___ THE DATA

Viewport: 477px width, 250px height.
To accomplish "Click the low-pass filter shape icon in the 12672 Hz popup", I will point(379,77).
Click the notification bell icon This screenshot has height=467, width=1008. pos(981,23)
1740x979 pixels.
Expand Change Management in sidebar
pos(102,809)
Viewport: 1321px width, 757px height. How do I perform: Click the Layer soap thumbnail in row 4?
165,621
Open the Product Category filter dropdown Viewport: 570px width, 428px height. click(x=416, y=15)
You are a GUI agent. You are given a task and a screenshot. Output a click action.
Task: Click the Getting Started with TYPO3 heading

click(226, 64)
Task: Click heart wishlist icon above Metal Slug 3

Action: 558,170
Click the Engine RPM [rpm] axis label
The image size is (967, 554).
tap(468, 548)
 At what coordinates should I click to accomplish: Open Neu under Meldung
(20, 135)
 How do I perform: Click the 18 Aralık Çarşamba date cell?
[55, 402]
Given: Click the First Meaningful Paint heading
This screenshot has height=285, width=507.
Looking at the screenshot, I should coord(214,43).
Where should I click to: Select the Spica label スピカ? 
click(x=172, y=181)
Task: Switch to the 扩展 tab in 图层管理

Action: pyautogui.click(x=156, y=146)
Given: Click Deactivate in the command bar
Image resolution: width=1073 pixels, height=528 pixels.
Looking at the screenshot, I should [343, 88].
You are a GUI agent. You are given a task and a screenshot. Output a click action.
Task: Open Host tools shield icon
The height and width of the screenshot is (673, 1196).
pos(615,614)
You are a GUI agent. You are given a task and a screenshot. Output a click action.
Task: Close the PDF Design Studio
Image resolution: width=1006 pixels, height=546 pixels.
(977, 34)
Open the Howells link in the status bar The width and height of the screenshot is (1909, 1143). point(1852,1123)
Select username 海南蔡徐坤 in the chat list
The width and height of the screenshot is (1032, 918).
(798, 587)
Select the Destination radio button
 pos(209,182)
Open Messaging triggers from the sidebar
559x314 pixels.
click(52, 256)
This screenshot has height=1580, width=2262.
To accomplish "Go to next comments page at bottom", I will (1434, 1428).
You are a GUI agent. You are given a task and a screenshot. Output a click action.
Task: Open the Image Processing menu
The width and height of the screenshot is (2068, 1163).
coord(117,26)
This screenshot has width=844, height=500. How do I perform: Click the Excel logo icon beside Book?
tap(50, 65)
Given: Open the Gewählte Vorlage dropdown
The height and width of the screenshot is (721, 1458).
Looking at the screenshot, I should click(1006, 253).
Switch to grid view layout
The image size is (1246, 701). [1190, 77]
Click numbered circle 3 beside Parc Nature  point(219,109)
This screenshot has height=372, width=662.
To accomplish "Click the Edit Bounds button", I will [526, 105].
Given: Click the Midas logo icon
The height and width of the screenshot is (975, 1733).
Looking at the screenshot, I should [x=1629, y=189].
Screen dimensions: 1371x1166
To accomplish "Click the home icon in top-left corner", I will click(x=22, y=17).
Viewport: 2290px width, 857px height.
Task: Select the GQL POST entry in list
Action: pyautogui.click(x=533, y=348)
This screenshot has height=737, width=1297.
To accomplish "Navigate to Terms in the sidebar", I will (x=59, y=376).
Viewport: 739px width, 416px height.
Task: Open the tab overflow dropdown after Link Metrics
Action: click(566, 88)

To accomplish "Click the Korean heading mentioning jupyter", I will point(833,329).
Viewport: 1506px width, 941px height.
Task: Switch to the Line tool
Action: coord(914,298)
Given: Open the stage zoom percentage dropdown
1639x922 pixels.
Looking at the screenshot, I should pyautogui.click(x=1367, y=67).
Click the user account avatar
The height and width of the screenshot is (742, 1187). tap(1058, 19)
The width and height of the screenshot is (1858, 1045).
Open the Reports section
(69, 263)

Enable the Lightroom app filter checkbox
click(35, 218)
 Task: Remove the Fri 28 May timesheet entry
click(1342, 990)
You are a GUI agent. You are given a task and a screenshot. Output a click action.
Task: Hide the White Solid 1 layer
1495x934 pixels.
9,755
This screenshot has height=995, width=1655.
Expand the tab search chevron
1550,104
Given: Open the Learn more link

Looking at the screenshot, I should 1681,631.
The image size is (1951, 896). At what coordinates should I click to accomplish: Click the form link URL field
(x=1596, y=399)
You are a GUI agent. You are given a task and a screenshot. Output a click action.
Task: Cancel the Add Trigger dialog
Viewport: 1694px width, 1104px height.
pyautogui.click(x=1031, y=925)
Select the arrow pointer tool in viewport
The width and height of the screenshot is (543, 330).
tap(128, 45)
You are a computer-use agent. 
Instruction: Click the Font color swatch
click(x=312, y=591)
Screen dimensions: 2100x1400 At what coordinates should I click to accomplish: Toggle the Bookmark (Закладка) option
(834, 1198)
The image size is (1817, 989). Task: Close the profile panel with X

______

_EXERCISE DIRECTIONS_:
Copy out, in full, each line above that has the word "Close" in it.

_WRITTEN SOLUTION_:
Task: Close the PDF Design Studio
The image size is (1817, 989). Task: Close the profile panel with X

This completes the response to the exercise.